Furthermore, for example, if (3) the center bridgeless structure or (4) the squeezing section 39 is adopted, then, the rotor may be an eight-pole rotor 10E in which each magnetic pole MP has a two-layered magnet section 110E consisting of a set of permanent magnets approximately parallel to the circumferential direction and four permanent magnets arranged inside in a U-shape, as shown in FIG. 28A, or an eight-pole rotor 10F in which each magnetic pole MP has a two-layered magnet section 110F consisting of two permanent magnets arranged in a V-shape and two permanent magnets arranged inside in a V-shape, as shown in FIG. 28B, or an eight-pole rotor 10G in which each magnetic pole MP has a two-layered magnet section 110G consisting of two permanent magnets arranged in a V-shape and four permanent magnets arranged inside in a U-shape, as shown in FIG. 28C, or an eight-pole rotor 10H in which each magnetic pole MP has a two-layered magnet section 110H consisting of two permanent magnets in an inverted arc shape and four permanent magnets arranged inside in a U-shape, as shown in FIG. 28D.

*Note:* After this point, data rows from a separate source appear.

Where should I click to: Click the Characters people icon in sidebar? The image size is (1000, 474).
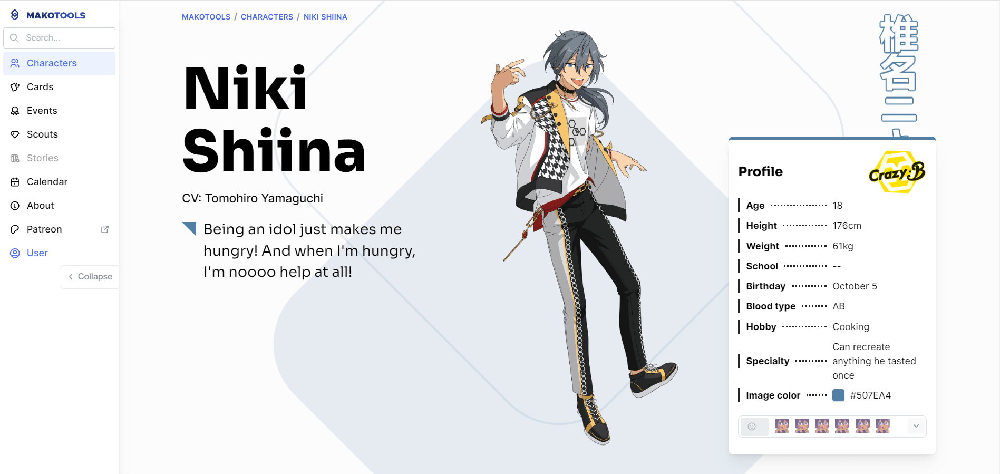[15, 63]
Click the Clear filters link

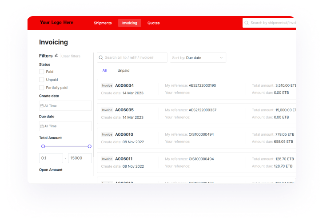71,56
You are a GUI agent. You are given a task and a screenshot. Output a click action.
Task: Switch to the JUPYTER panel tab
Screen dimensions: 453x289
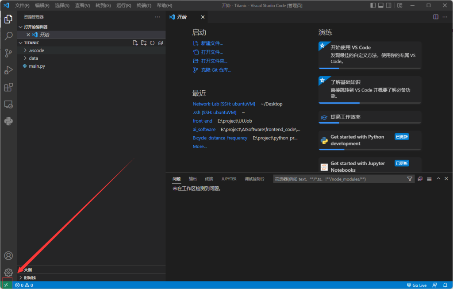pyautogui.click(x=229, y=179)
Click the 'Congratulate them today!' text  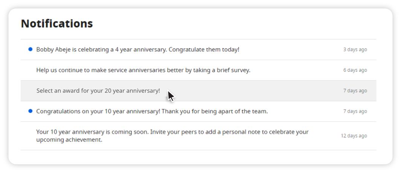tap(204, 50)
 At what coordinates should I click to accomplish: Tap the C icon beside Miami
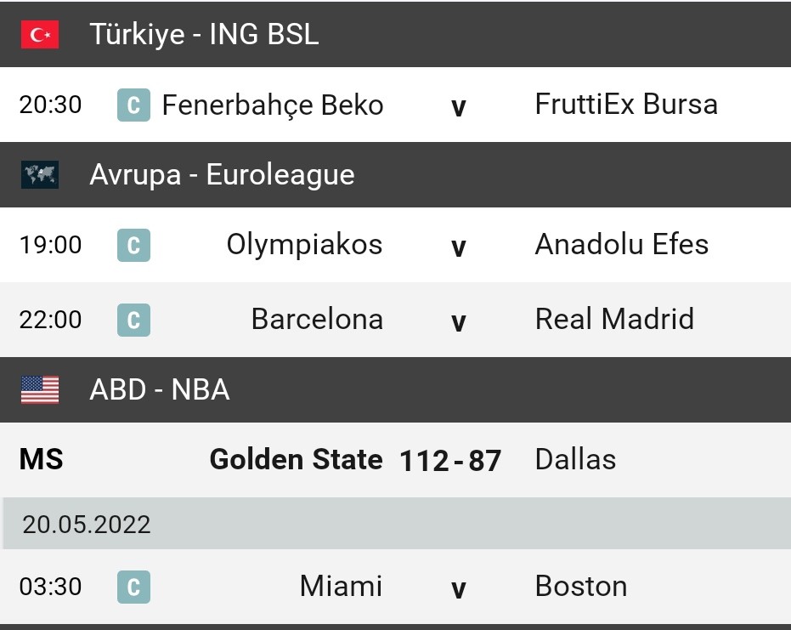tap(133, 587)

Furthermore, in the above embodiment, the first protrusion portion 61 is formed so as to protrude relatively radially outward by recessing radially inward the outer peripheral surfaces 32a, 32b of the rotor core 30 corresponding to both circumferential ends of the first protrusion portion 61, however, the present invention is not limited to this, and the first protrusion portion 61″ may be formed so as to absolutely (actually) protrude radially outward from the outer peripheral surface 32 of the rotor core 30, as shown in FIG. 29, for example. In this case, although the effect of reducing the cogging torque is weakened, it is possible to further emphasize the magnetic saliency.

In the above embodiment, the rotor core 30 is so-called skewless, but the present invention is not limited to this, and may be applied to a rotor core 30′ having a skew angle θ, which is formed by combining four laminates 30A′, 30B′, 30C′, and 30D′, each of which is made by stacking a predetermined number of magnetic thin plates in the axial direction, with each laminate being shifted by a predetermined angle θ, as shown in FIG. 30, for example. In this case, it is possible to further reduce the cogging torque.

Furthermore, in the above embodiment, the permanent magnets 101, 102, 103, and 106 and the coil ends 93a and 93b are the parts to be cooled, however, the present invention is not limited to this, and for example, a separate cooling means may be provided for the coil ends 93a and 93b, and only the permanent magnets 101, 102, 103, and 106 may be cooled.

In addition, in the above embodiment, the four permanent magnets 101, 102, 103, and 106 among the six permanent magnets 101, 102, 103, 104, 105, and 106 that constitute each magnetic pole are targeted for cooling, but the present invention is not limited to this, and for example, the permanent magnets 104 and 105 may be targeted for cooling.

As such, the above-described embodiments are merely illustrative in all respects and should not be construed as limiting. Furthermore, all modifications and variations belonging to the equivalent scope of the claims are within the scope of the present invention.

Although the present disclosure has been described based on the embodiments, it is understood that the present disclosure is not limited to the embodiments or structures. The present disclosure also includes various modification examples and modifications within the equivalent range. In addition, various combinations and forms, and other combinations and forms including only one element, more than one element, or less than one element, are also within the scope and concept of the present disclosure.

INDUSTRIAL APPLICABILITY

According to the present invention, even when the synchronous motor is miniaturized, high efficiency and low vibration and low noise can be achieved, therefore, it is extremely useful to apply the present invention to the rotor structure of a synchronous motor.